Under the Commonwealth, music, except in the form of metrical psalmody, was expelled from English churches; it was restored in 1660 by Charles II, the effect of whose French tastes upon Cathedral music is thus described by Tudway (Burney's History, vol iii. 443): 'His majesty was soon tired with the grave and solemn way which had been established by Bird and others, and ordered the composers of his chapel to add symphonies with instruments to their anthems; and established a select number of his private music to play the symphony and ritornellos which he bad appointed. The old masters of music, Dr. Child, Dr. Gibbons, Mr. Low, etc., hardly knew how to comport themselves with these new fangled ways, but proceeded in their compositions according to the old style.' There was great difficulty during the first years of the Restoration in finding boys capable of singing in the choirs, since the art had been so much neglected during the Protectorate. Hawkins (History of Music, iv. 349) says on this point, 'Nay, to such streights were they driven, that for a twelvemonth after the Restoration the clergy were forced to supply the want of boys by cornets, and men who had feigned voices.'

It appears from a passage in the life of Archbishop Whitgift (Biographia Britannica, p. 4255), that cornets had been before introduced; for an allusion is made to the 'solemn music with the voices and organs, cornets and sackbuts'; and in Stow's Annals (864), we read that at the churching of the Queen after the birth of Mary daughter of James I, in the Royal Chapel, sundry anthems were sung with organ, cornets, sackbuts, and other instruments of music.' [See Anthem, 2nd period.]

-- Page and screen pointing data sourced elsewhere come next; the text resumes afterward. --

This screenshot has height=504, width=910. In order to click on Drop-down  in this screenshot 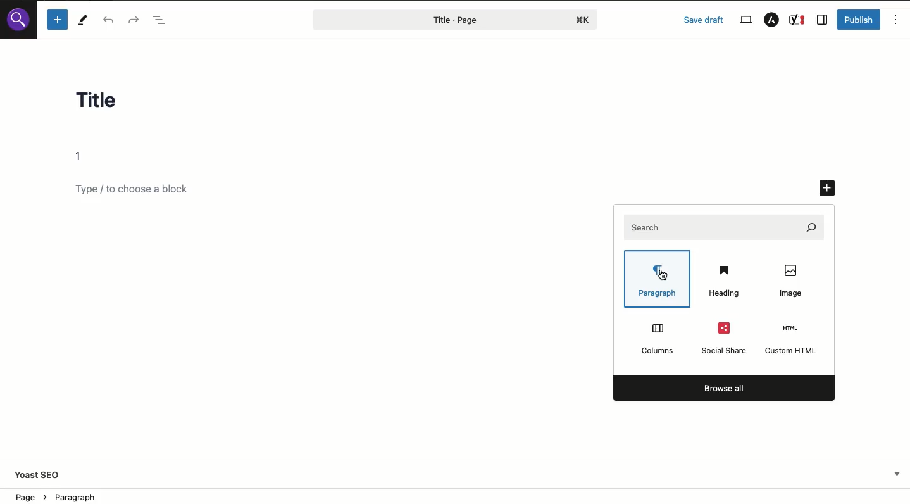, I will do `click(897, 474)`.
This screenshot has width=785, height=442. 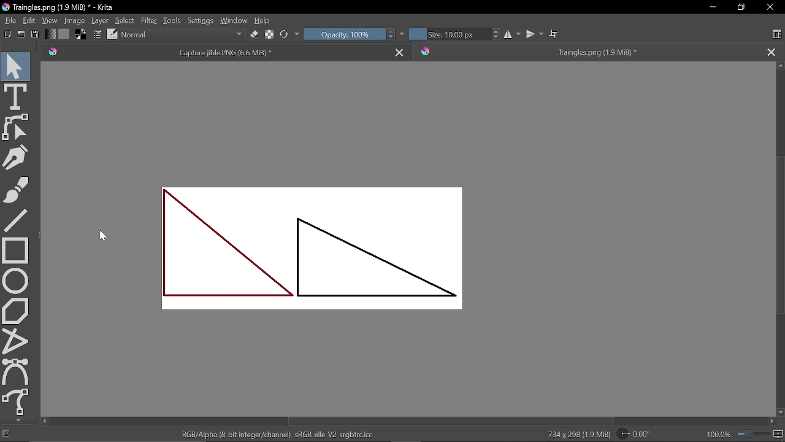 I want to click on Rotate, so click(x=637, y=434).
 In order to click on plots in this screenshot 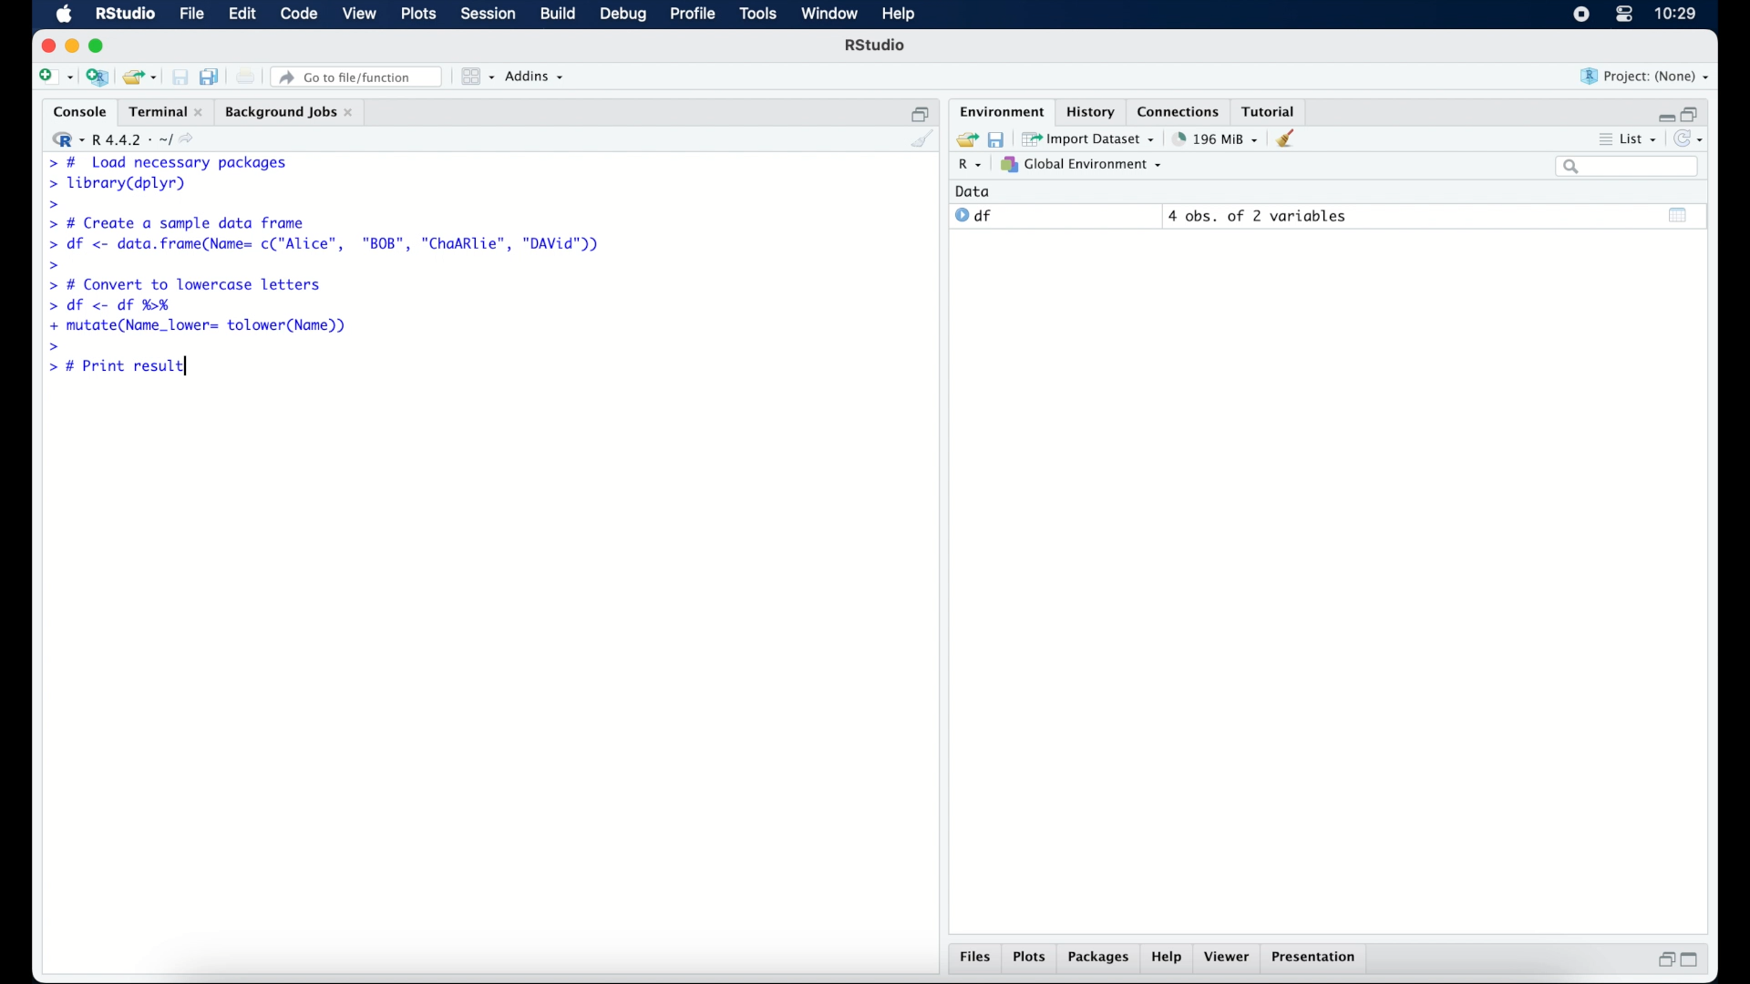, I will do `click(421, 15)`.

'In about four or five years time' says Tudway, 'some of the forwardest and brightest children of the chapel, as Pelham Humphrey, John Blow, etc., began to be masters of a faculty in composing; this his majesty greatly encouraged, by indulging their youthful fancies. In a few years more, several others educated in the chapel, composed in this style; otherwise it was vain to please his majesty.' The peculiar influence here ascribed to Charles II may be traced in the works of Humphrey, Blow, Wise, and their contemporaries, in the too evident aim at effect, and the mannerisms and exaggerated ornaments which characterise them; even the great genius of Purcell did not escape the effect of Charles's fantastic tastes. Many of his finest anthems are disfigured by symphonies of such a kind as were evidently invented merely to gratify the king's desire for French mannerisms. But it was in the 18th century that the lowest musical standard prevailed in the service of the church. A florid sing-song melody, with a trivial accompaniment, was the type to which everything was sacrificed, and a rage set in for objectionable adaptations and arrangements. The works of Nares and Kent may be taken as specimens of this class, though one worthy exception should be noticed in Dr. Boyce.

Within the last 25 years choral communions have been introduced: they had been discarded at the Restoration, from which time up to 1840 the Communion Service was never set to music except in so far as parts of it, e. g. the Sanctus, and the Gloria, were arranged as anthems and introits.